Pink salmon for salmon dry salted. How fast is salmon fish salted? Pink salmon in brine with spices.

Recipes 28.01.2018
Recipes

Pink salmon is considered one of the most valuable commercial fish. This representative of the salmon family has very tender and tasty meat. Pink salmon meat is easy to cook, fry and pickle. The most popular type of preparation of this fish is salting. Salting pink salmon at home will not be difficult for you. Without much effort you can get to your table delicious fish. With this product, you will certainly please not only yourself, but also your household and guests.

Salting pink salmon at home: recipe 1

Compound:

  • Pink salmon - 1 piece (1-1.5 kg)
  • Salt - 1.5 tbsp.
  • Sugar - 1 tbsp
  • Black pepper
  • Bay leaf

Cooking:

  1. Before you start salting the fish, it must be cut. Butchering pink salmon consists in cutting off the tail, head and fins. It is also necessary to remove all the insides from the carcass. After that, the fish should be thoroughly washed.
  2. The processed carcass must be cut in half and the ridge and costal bones removed from it.
  3. Now you need to prepare a mixture for salting fish. To do this, mix salt and sugar. Add some black pepper to the mixture. Use the amount of pepper according to your taste.
  4. Salt both halves of the fish with the prepared mixture and place on pink salmon Bay leaf. Each half of the fish should be folded in half so that the bay leaf is inside. This spice will add flavor to the salted pink salmon.
  5. Salted fish should be placed in a bowl and covered with a lid. The fish will be salted in this way for a day. After the pink salmon is salted, it remains only to cut it into portioned pieces and serve it to the table.

Salting pink salmon at home: recipe 2

Compound:

  • Pink salmon fresh-frozen
  • Sunflower oil

Cooking:

  1. Before you start cooking, let the pink salmon thaw a little. This process will approximately take about an hour. Then remove the tail, head and fins from the carcass of the fish. In addition, it is necessary to clean the fish from the skin. This can be done with a well-sharpened small knife.
  2. It is necessary to cut the pulp into thin slices, and the thinner the slices, the better. That is why it is good to use slightly frozen fish (you will not be able to cut fresh so thinly).
  3. Choose a bowl for salting fish. It is necessary to place a layer of chopped slices of fish fillet in it and sprinkle them with salt. Then put another layer of pink salmon and sprinkle it again with salt. You need to lay out the fish until it runs out.
  4. Then pour pink salmon with oil and cover with a lid. Leave the fish for about 5 hours to salt it. After that, you can eat it immediately, or you can put it in the refrigerator.

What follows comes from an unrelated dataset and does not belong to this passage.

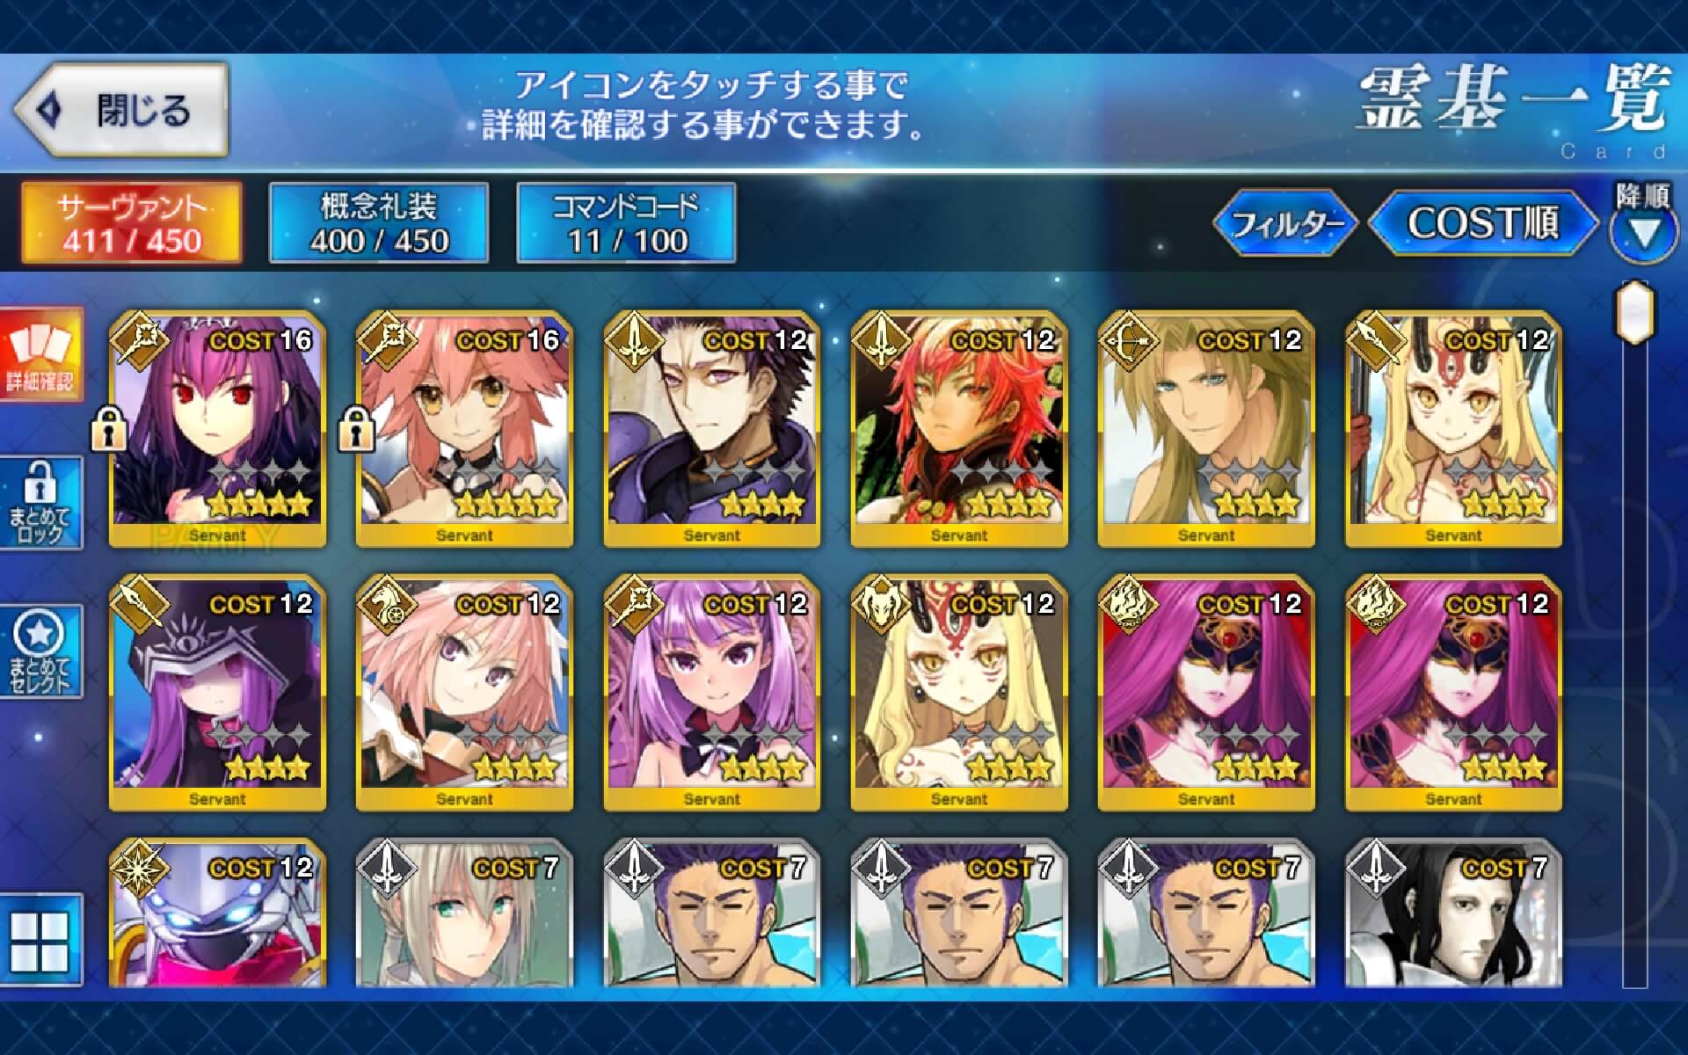The image size is (1688, 1055).
Task: Open the コマンドコード 11/100 tab
Action: coord(626,222)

Salting pink salmon at home: recipe 3


Compound:

  • Raw salmon fillet - 1 kg
  • Sugar - 3 tablespoons
  • Salt - 3 tablespoons
  • Dill
  • Sweet and spicy mustard - 1 tbsp each
  • Vinegar - 2 tbsp.
  • Vegetable oil - 125 ml

Cooking:

  1. Choose a dish to place the fillets on. After you put the fillet there, there should be a minimum of space left in the dishes. Lubricate the fish generously with vegetable oil (olive or sunflower).
  2. Prepare a mixture of sugar, salt and dill and sprinkle the fillet with it. Cover all this with cling film and leave in the refrigerator for 2 days. After the fish is salted, cut it into thin slices. Serve pink salmon, salted in this way, with a sauce made from mustard, vinegar, dill and oil.
  3. If you want, when salting pink salmon, you can use finely chopped greens.

Salting pink salmon at home: recipe 4

Compound:

  • Pink salmon - 1.5 kg
  • Salt - 2 tbsp.
  • Sugar - 2 tbsp
  • Vegetable oil - 1-1.5 tbsp.
  • Spices

Cooking:

  1. Select freshly frozen pink salmon weighing 1-1.5 kg and remove the skin from it. This is very easy to do (the mechanism is described in the previous recipe). Starting from the spine, cut the fish into thin pieces.
  2. Mix salt and sugar in any container. If you wish, you can add some coriander.
  3. The fish plates that you have cut must be placed in a jar in layers with a mixture of sugar and salt. It is necessary to lay so that the first layer consists of salt and sugar, and the second of pink salmon. In this case, the fish plates should not overlap each other.
  4. When you put all the fish in this way, pour vegetable oil on top. You can eat fish the next day.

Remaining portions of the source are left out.